YOUR INSTRUCTIONS:
The reply should hold every record, copied exactly, and none of the pictures.

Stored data
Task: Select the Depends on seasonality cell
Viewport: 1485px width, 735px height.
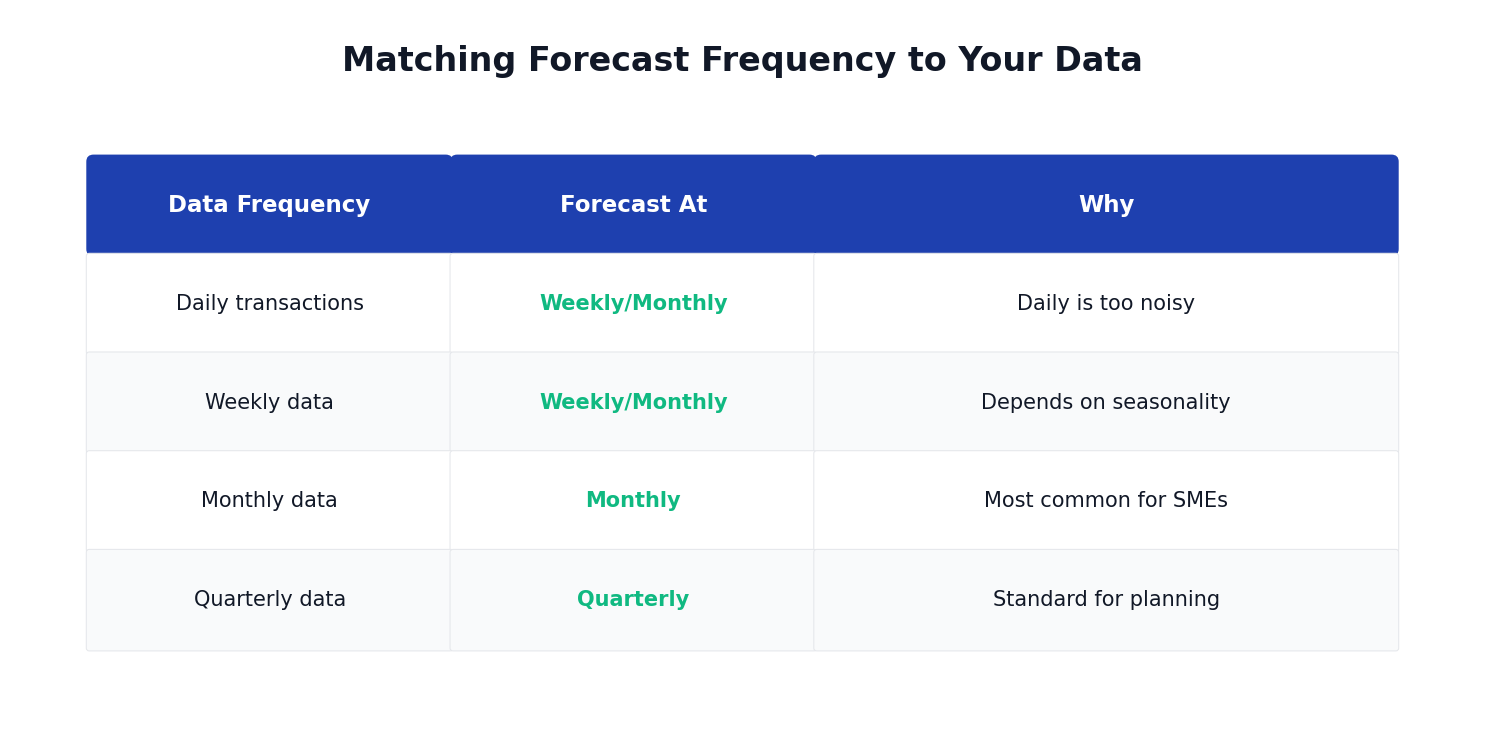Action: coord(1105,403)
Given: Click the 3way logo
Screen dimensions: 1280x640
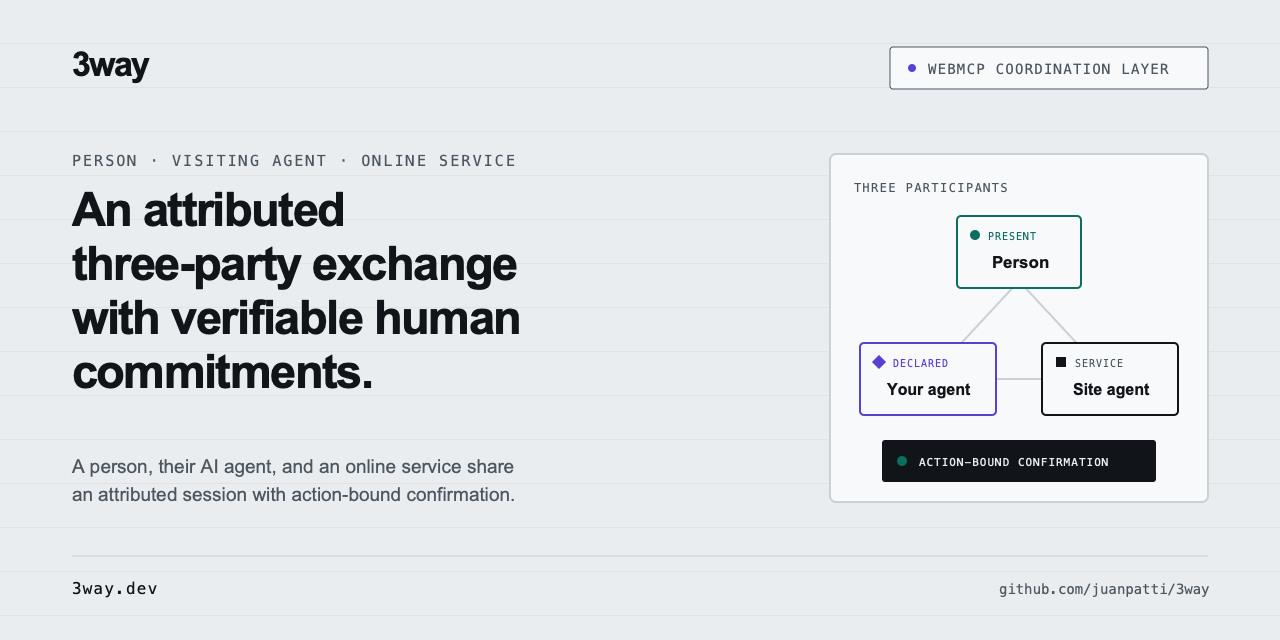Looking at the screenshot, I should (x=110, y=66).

ANSWER TO THIS TASK:
Task: Select the Depends on seasonality cell
Viewport: 1485px width, 735px height.
Action: coord(1105,403)
Given: Click the 3way logo
Screen dimensions: 1280x640
Looking at the screenshot, I should (x=110, y=66).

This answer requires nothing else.